● Document segment
--- START ---
Note 1: In Australia, breastfeeding is not recommended for HIV-positive women because of the possibility of HIV transmission.

Note 2: Human data are inadequate and the safety of these medications in pregnancy is uncertain.

Note 3: Antiandrogens have the potential to feminise the male fetus, avoid in pregnancy.

Note 4: Tetracyclines are safe for use during the first 18 weeks of pregnancy (16 weeks postconception) after which they may affect the formation of the baby's teeth and cause discolouration.

Note 6: Tricyclic antidepressants have been taken by a large number of pregnant women without any proven increase in the frequency of fetal malformation. In full-term neonates, reversible adverse effects have occasionally been observed, but very rarely cause significant problems.

Note 7: Although theophylline has a Category A rating, it does cross the placental barrier. The effect on fetal development is not known. Theophylline clearance is significantly decreased in premature infants. Therefore, if this drug is administered to the mother near the time of delivery, the neonate should be monitored closely for the pharmacological effects of theophylline. Hence the use of theophylline in pregnant women should be balanced against the risk of uncontrolled asthma.

Note 8: See also: Cleland LG, James MJ, Proudman SM. Fish oil: what the prescriber needs to know. Arthritis Research and Therapy 2006;8(1):202-11.

Note 9: See leflunomide regarding preconception advice and cholestyramine washout.

Note 10: If an NSAID is required in a breastfeeding patient, diclofenac or ibuprofen is preferred.

Note 11: Absorption of eye drops into the maternal circulation is generally low, although there are occasional reports of systemic effects. Nevertheless, significant transfer into milk is unlikely.

Note 12: Large molecular weight proteins/polypeptides are unlikely to transfer into milk. In the absence of specific information, adverse effects in the infant are unlikely.

Note 13: Early reports of pregnancy outcomes in women treated with beta blockers in pregnancy, particularly dealing with propranolol, described a relatively high incidence of fetal growth restriction. This appears to be the basis for the C classification of the class of drugs. Since these findings were not from randomised studies, but were clinical descriptions of women who had underlying disorders known to be associated with an increased rate of both intrauterine fetal growth restriction and death, it is not possible to determine whether the described outcomes were due to the therapy or to the disorder for which therapy was prescribed. Subsequent evidence has indicated fetal growth restriction in hypertensive pregnant women treated with atenolol, but better fetal growth in women treated with another beta blocker, oxprenolol, than in women treated with methyldopa. This has been attributed to the intrinsic sympathomimetic activity inherent in this drug. No other fetal or neonatal problems have been attributed to beta-blocker therapy in pregnancy, and they are widely prescribed for the treatment of hypertension in this situation.
--- END ---
● Given information
--- START ---
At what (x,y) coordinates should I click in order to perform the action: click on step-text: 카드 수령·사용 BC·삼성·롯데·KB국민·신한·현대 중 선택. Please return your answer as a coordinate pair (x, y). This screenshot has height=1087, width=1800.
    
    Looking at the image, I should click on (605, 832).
--- END ---
● Tasks for this exercise
1. For each statement, say whether it agrees with the medication notes. Answer yes or no and quote the deciding words.
(a) Tetracyclines are safe during the first 18 weeks of pregnancy.
(b) Theophylline does not cross the placental barrier.
(c) When a breastfeeding patient needs an NSAID, diclofenac or ibuprofen is preferred.
2. Answer from the medication notes:
(a) Which beta blocker was linked to better fetal growth than methyldopa?
(b) Which drugs could feminise the male fetus?
(c) In Australia, breastfeeding is not recommended for which women?

● List of answers
1.
(a) Yes: "Tetracyclines are safe for use during the first 18 weeks of pregnancy"
(b) No: "it does cross the placental barrier"
(c) Yes: "If an NSAID is required in a breastfeeding patient, diclofenac or ibuprofen is preferred."

2.
(a) Oxprenolol
(b) Antiandrogens
(c) HIV-positive women